La historia no es de las que te alegran el día: una mujer que se sabe en una fase muy avanzada del ELA decide que ya es tiempo de morir, y reúne a su familia, esencialmente sus dos hijas, para pasar juntos el fin de semana. Y ahí tenemos a las tres, a una esforzadísima Susan Sarandon, con los síntomas de esa enfermedad que la carcome, a una irreconocible Kate Winslet, escondida tras su personaje de hija sensata e insufrible, y a Mia Wasikowska, con más trauma dentro que una película de Haneke. El gran actor Sam Neill, aquí el voluntarioso marido y padre, asiste perplejo a la función de ver el duelo entre esas actrices por sufrir más y merendarse la escena.

Como suele ocurrir en estas reuniones familiares, dramáticas y de película, los secretos, las discrepancias y los momentos de la verdad son la pimienta de la historia, y Roger Mitchell la carga de todo eso y de unos diálogos ocurrentes, bien trajeados de humor y amarguras, y con varias cargas de profundidad sobre los asuntos de toda la vida, en fin, el tú, el yo, el nosotros… Aunque, en lo que gastan más munición el director y su película es en una trabajada defensa de la eutanasia como solución a la escasez de vida que le queda al personaje central, y en hacer que brillen los argumentos de la enferma ante la leve resistencia de su entorno, fundamentalmente sus hijas.

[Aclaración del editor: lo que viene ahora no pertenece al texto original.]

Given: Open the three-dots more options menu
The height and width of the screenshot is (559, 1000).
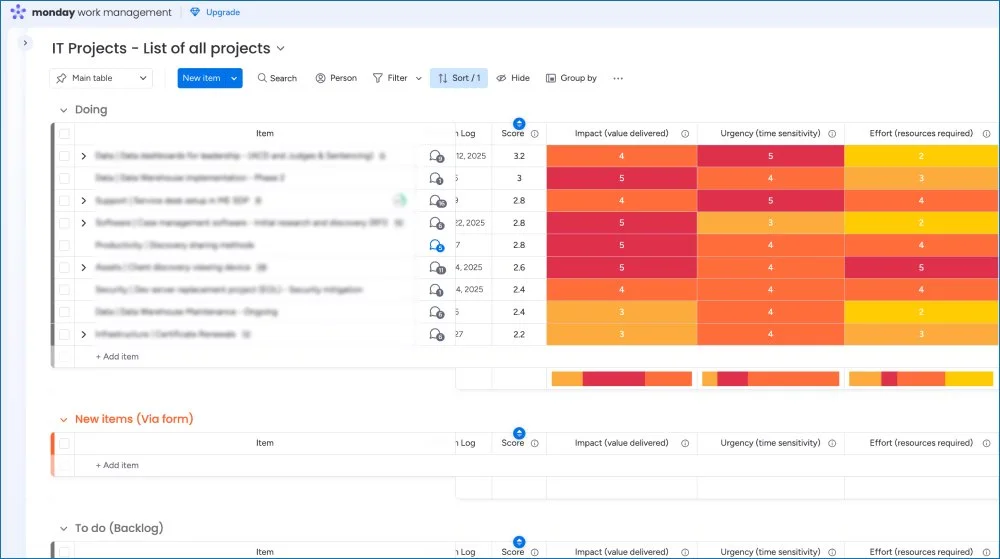Looking at the screenshot, I should point(618,78).
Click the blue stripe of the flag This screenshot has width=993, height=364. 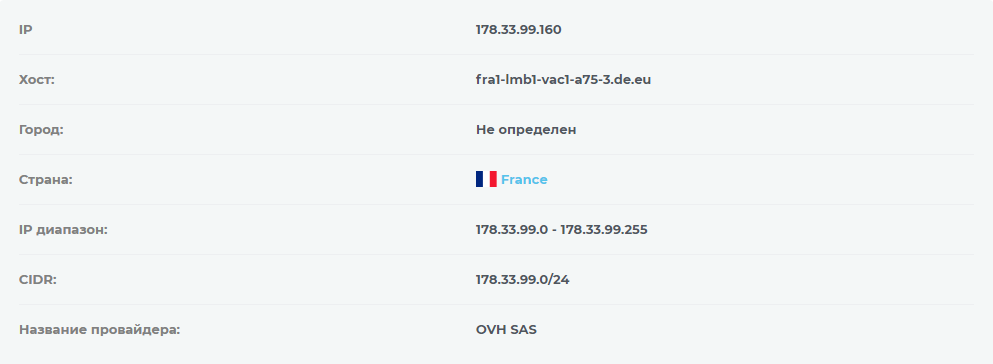pyautogui.click(x=479, y=179)
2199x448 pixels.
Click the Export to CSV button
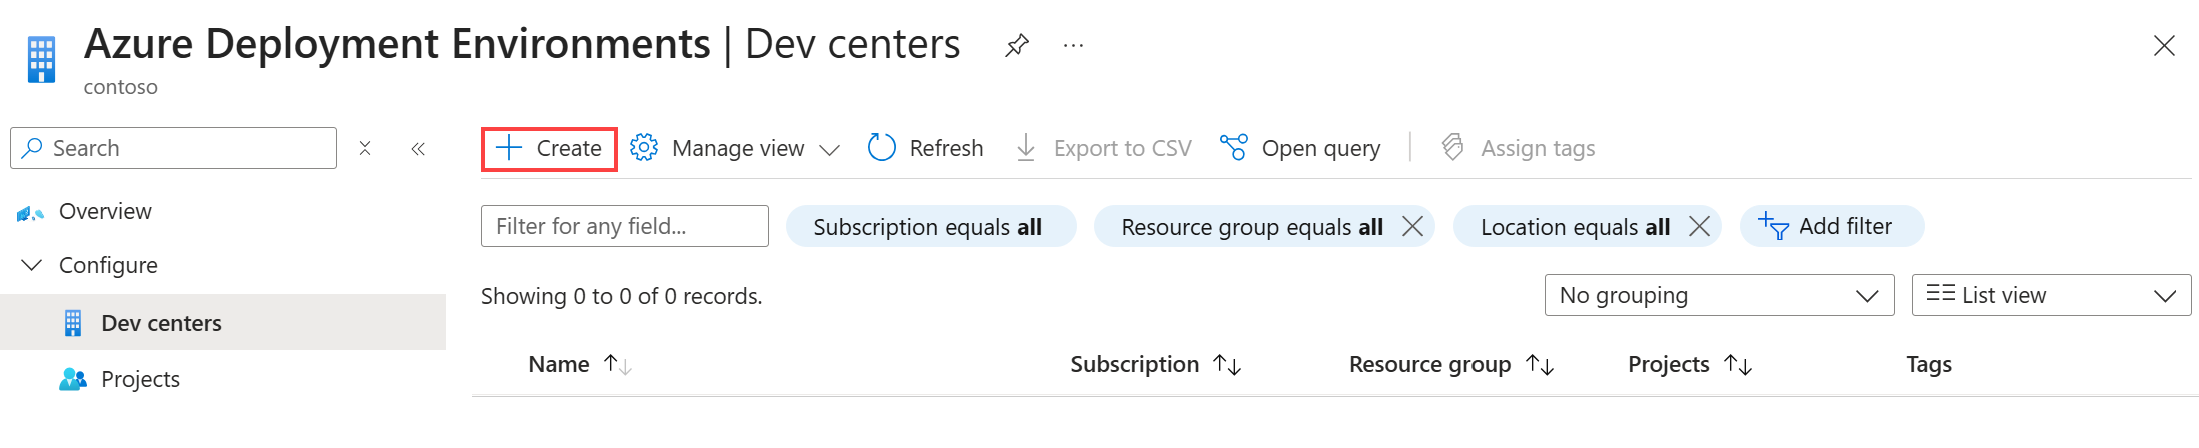1103,149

La historia es tristísima pero también luminosa y esperanzadora, lo cual es un mérito , y no se sale del carril de lo habitual en su tratamiento de que lo mejor, dadas las circunstancias, es darse matarile…, y la lucidez, el sentido del humor e, incluso, el vitalismo que le imprime Susan Sarandon a su terminal personaje le quita hierro (o quizá óxido al hierro) al conflicto y nos lo hacer ver, en efecto, como la buena y hermosa muerte. La puesta en escena, la clara y elegante ambientación de interiores, las situaciones que le sacan alegría a la tristeza y, en fin, la disposición de los «peones» (el yerno, el nieto, la amiga de la hija…) para defender a la reina contribuyen también a que todo marche por el carril adecuado. Sin embargo, que gran momento cuando la película hace un levísimo guiño de irse hacia otro lado (¿y si la decisión de la madre se hubiera manipulado por alguien muy, muy cercano y con intenciones espurias?)… Bueno, no hubiera sido esta película, sino otra mucho más subversiva, indisciplinada y mejor.